Agama dan Al-Qur’an menurut TalbiMuhammad Talbi mengatakan, "Agama bukan identitas budaya atau bangsa. Akan tetapi, agama adalah hubungan pribadi dengan Tuhan, sebuah jalan menuju Kepada-Nya." Selain itu, Talbi berpendapat bahwa "manusia secara alami adalah seorang pluralis" dan bahwa Islam dianggap sebagai bagian dari tradisi Ahli Kitab, Yudaisme, Kristen, dan Islam sebagai satu-satunya tritunggal dari monoteisme Semit. Oleh karena itu, dia mendorong orang Islam untuk dengan senang hati berbicara dengan orang-orang dari agama lain.Menurut Talbi, al-Qur'an adalah kata-kata "theandric" (une parole theandrique), di mana yang ilahi dan manusiawi bertemu. Dia percaya bahwa segala kemukjizatan al-Qur'an tidak perlu dianggap sebagai sesuatu yang sakral.

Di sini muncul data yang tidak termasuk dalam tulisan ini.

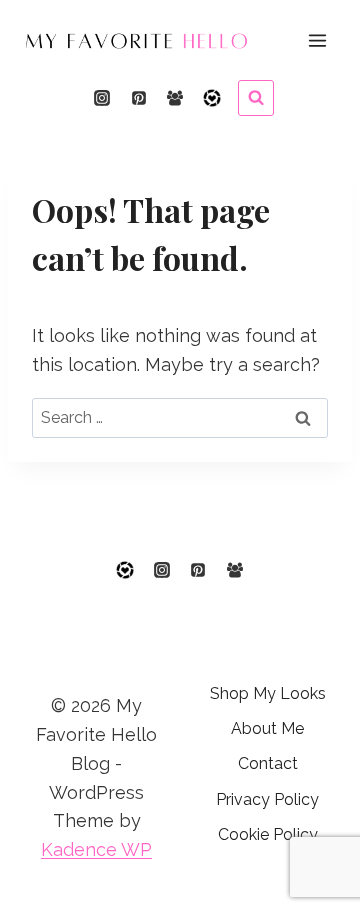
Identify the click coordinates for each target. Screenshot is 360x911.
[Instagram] (102, 98)
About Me (267, 728)
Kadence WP (96, 849)
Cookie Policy (268, 834)
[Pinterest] (139, 98)
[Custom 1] (212, 98)
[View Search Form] (256, 98)
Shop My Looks (268, 693)
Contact (268, 763)
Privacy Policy (267, 799)
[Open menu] (317, 40)
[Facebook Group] (175, 98)
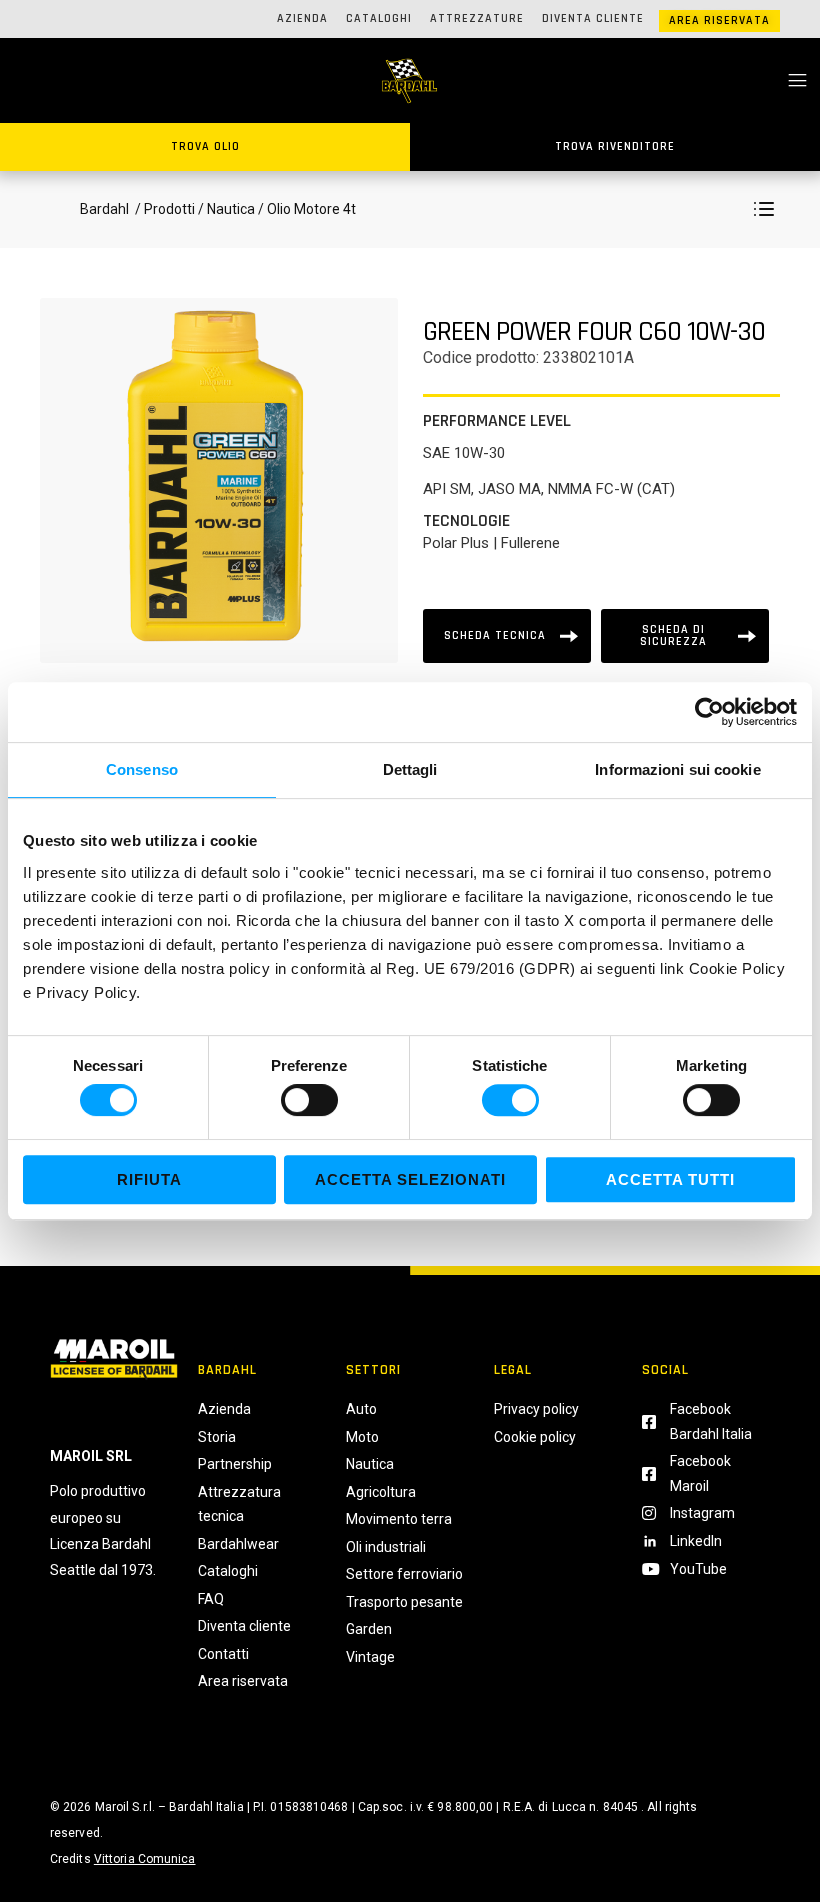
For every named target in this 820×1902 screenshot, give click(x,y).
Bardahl (104, 209)
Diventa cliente (593, 18)
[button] (764, 209)
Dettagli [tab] (410, 769)
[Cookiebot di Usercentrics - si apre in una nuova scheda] (709, 712)
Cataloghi (379, 18)
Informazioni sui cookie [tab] (677, 769)
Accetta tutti (670, 1179)
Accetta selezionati (410, 1179)
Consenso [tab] (142, 769)
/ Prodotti (163, 209)
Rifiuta (149, 1179)
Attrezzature (477, 18)
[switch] (309, 1100)
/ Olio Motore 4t (305, 209)
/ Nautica (226, 209)
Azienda (302, 18)
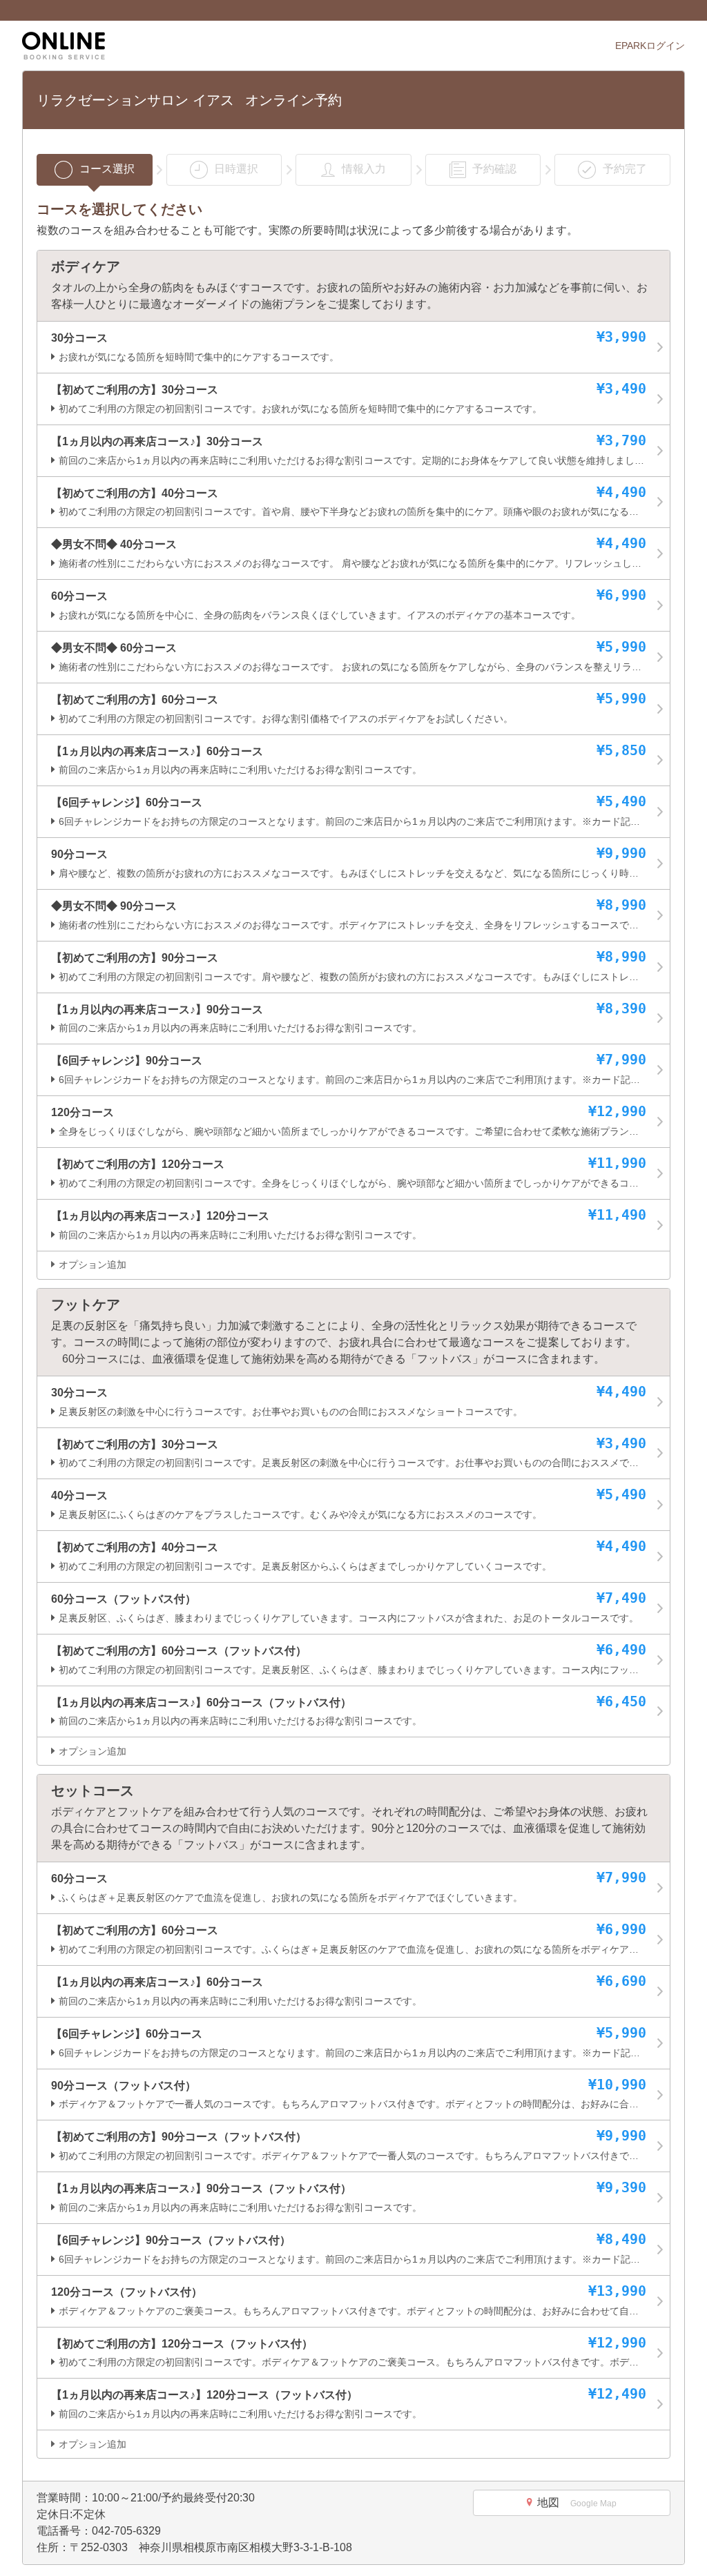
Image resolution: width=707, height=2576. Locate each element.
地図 (577, 2502)
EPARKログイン (650, 45)
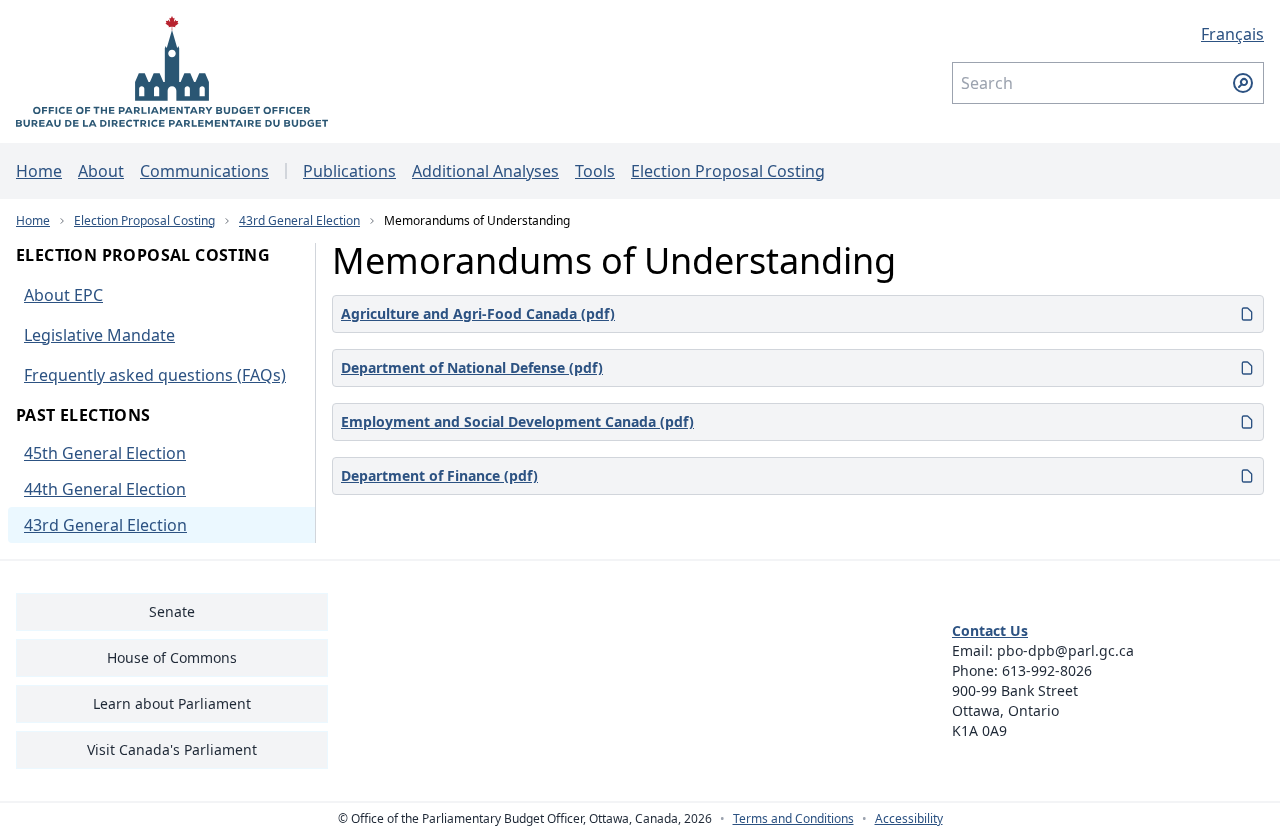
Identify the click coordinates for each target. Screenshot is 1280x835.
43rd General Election (299, 220)
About (101, 171)
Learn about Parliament (172, 703)
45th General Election (105, 453)
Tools (595, 171)
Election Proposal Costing (728, 171)
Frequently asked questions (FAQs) (155, 375)
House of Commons (172, 657)
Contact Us (990, 630)
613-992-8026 (1047, 670)
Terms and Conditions (793, 819)
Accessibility (909, 819)
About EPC (63, 295)
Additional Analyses (485, 171)
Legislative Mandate (99, 335)
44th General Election (105, 489)
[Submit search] (1243, 83)
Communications (204, 171)
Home (39, 171)
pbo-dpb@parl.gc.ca (1065, 650)
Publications (349, 171)
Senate (172, 611)
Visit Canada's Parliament (172, 749)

I‟jāz dan keajaiban-keajaiban al-Qur'an bukanlah semata-mata bahasa, menurut Talbi firman Allah swt itu sebagai teguran dan perintah ilahi bagi manusia, tetapi dengan cara manusiawi. Al-Qur’an itu tidak terlepas dari sejarah, dan isinya itu mengikuti zaman hingga saat ini dan yang akan datang. Muhammad Talbi menekankan dalam memahami Al-Qu’an, kita perlu mengkaji dari segi historisnya, hal ini dikarenakan penerjemahan tiap bahasa bisa berbeda-beda. Nabi menerima firman Allah swt dalam bahasa yang belum bisa memformulasikan melebihi rumusan Allah swt. Pada aliran atas atau sumbernya, firman Allah sepenuhnya ilahiah. Namun, karena ditafsirkan kembali melalui sejarah, akhirnya manusia dapat memahaminya, sehingga jika mereka mengungkapkannya dalam bahasa mereka pada aliran bawah atau muara, maka ia menjadi perkataan yang sepenuhnya manusiawi.
Penulis : Naila Ghina (Mahasiswi UIN Sunan Gunung Djati Bandung)

Daftar Pustaka :Rahman, A. HERMENEUTIKA AL-QUR’AN MUHAMMAD TALBI.Nettler, R. L., Mahmoud, M., Cooper, J., & Effendi, W. N. (2002). Pemikiran Islam. Erlangga.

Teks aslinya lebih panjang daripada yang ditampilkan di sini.